Perante a acentuada deterioração do contexto de segurança da União Europeia (UE), associada
à ameaça persistente da Federação Russa, à evolução da guerra na Ucrânia e às incertezas resultantes
de um quadro geopolítico que exige da UE um reforço significativo da sua capacidade de defesa de
forma autónoma, o Conselho Europeu, nas conclusões de 6 de março de 2025, salientou a necessidade
de a Europa assumir maior responsabilidade pela sua própria defesa, de estar mais bem preparada para
agir e de enfrentar de forma mais autónoma as ameaças e desafios imediatos e futuros.
Neste novo paradigma geopolítico, o investimento no domínio da defesa constitui um imperativo
estratégico para a salvaguarda da soberania, da segurança, da liberdade e do bem-estar na Europa,
representado simultaneamente uma oportunidade para o desenvolvimento da indústria europeia de
defesa e para o reforço da inovação tecnológica da UE.

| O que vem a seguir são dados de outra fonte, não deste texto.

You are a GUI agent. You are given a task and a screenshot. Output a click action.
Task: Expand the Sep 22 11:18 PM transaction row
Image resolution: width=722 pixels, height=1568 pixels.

O agravamento do nível de ameaça à UE exige, assim, dos Estados-Membros um esforço substancial
em matéria de investimento público na área da defesa e segurança, suscetível de produzir impactos
significativos nas finanças públicas, o que torna indispensável um acompanhamento permanente
e rigoroso desse investimento.
Destaca-se, assim, a necessidade de incrementar o investimento do produto interno bruto na
defesa, conforme resultado da Cimeira de Haia da Organização do Tratado do Atlântico Norte (OTAN),
em 2025, de forma a atingir 3,5 %, em 2035, a que acrescem mais 1,5 % em investimento de duplo-uso,
sem comprometer o Estado Social, em respeito pelos compromissos assumidos no âmbito da OTAN
e demonstrando, paralelamente, o empenho de Portugal na defesa coletiva no âmbito das suas alianças
internacionais.
Neste contexto, a necessidade do reforço de investimento em defesa e criação do Instrumento
de Ação para a Segurança da Europa e do correspondente mecanismo de assistência financeira aos
Estados-Membros justificam a criação de uma comissão de acompanhamento dos investimentos em
defesa, integrada por representantes do Governo e da Assembleia da República e presidida por uma
personalidade de reconhecido mérito.
Assim:
Nos termos do n.º 8 do artigo 28.º da Lei n.º 4/2004, de 15 de janeiro, e da alínea g) do artigo 199.º
da Constituição, o Conselho de Ministros resolve:
1 — Criar a Comissão de Acompanhamento dos Investimentos na Defesa (CAID), enquanto estru-
tura independente de acompanhamento, monitorização e emissão de recomendações relativas à exe-
cução dos investimentos em defesa nacional e do Instrumento de Ação para a Segurança da Europa
(Instrumento SAFE).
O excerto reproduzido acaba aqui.